It was the glamour fruit of the industry, famed for its stunning golden flesh, sweet taste, health attributes and the returns it brought to growers, but now, around 20 years since it was released, the kiwifruit known as Hort16A or Zespri Gold looks set to disappear from fruit bowls, according to a Bay of Plenty Times article cited by FreshPlaza.com.

Kiwifruit Vine Health, the organisation charged with helping the industry overcome the vine killing disease Psa-V has said that "Gold 16A almost definitely does not have a future in the Psa-V environment and this cultivar will need to be eventually replaced".
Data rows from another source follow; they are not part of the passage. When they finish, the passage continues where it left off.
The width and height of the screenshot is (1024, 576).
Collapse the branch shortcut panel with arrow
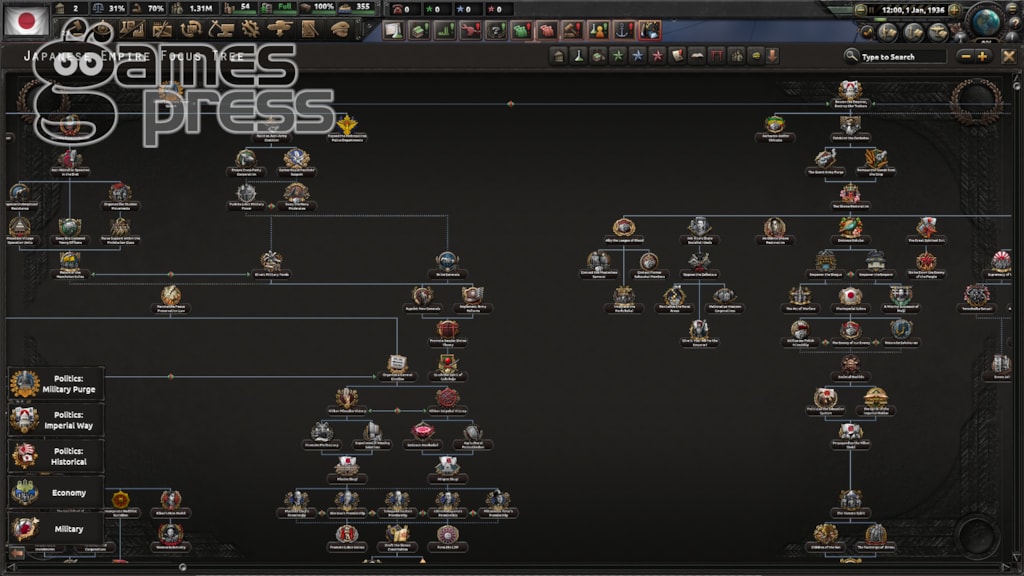[x=16, y=552]
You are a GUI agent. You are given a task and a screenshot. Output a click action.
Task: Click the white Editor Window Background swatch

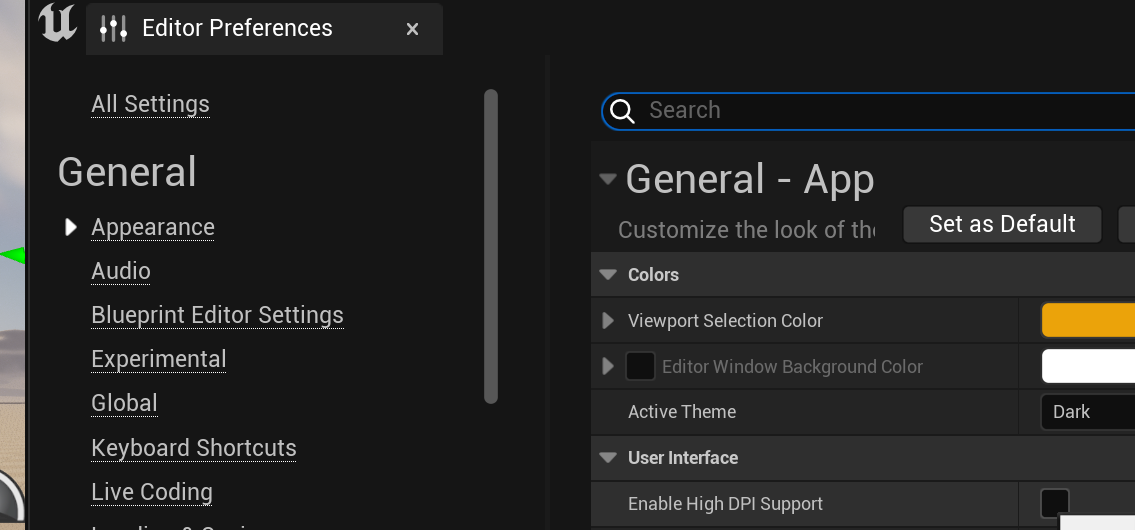pos(1087,367)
If that's the case it will bring to an end an exciting era for the New Zealand kiwifruit industry which saw it launch one of the few new fruits to the world in the 20th century.

The gold fleshed fruit was naturally bred in the late 1970s by HortResearch (now Plant and Food) scientists at the Te Puke research orchard using seeds imported from China. A female plant which produced yellow fleshed fruit was crossed with a male fruit known to produce large succulent fruit.
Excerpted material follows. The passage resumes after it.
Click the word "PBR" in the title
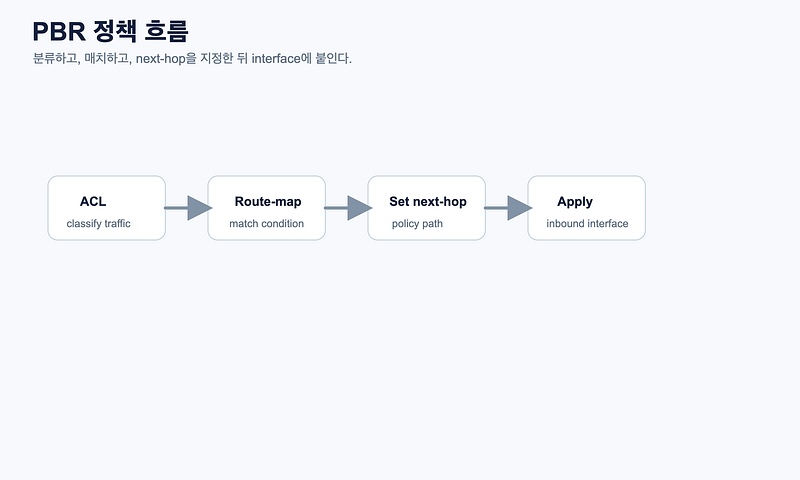The height and width of the screenshot is (480, 800). coord(59,32)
The fruit was marketed under the brand name Zespri Gold and found rapid acceptance particularly in Asia and Japan where its sweeter taste was preferred over its green fleshed cousin.

So lucrative was the fruit that many orchards were converted to gold and entire new blocks were planted, especially in Te Puke.

Now with Hort16a about to bow out, the New Zealand industry, and Zespri in particular, will be looking at ways to improve returns for green growers, in an effort to ensure the industry remains viable until answers to Psa are found.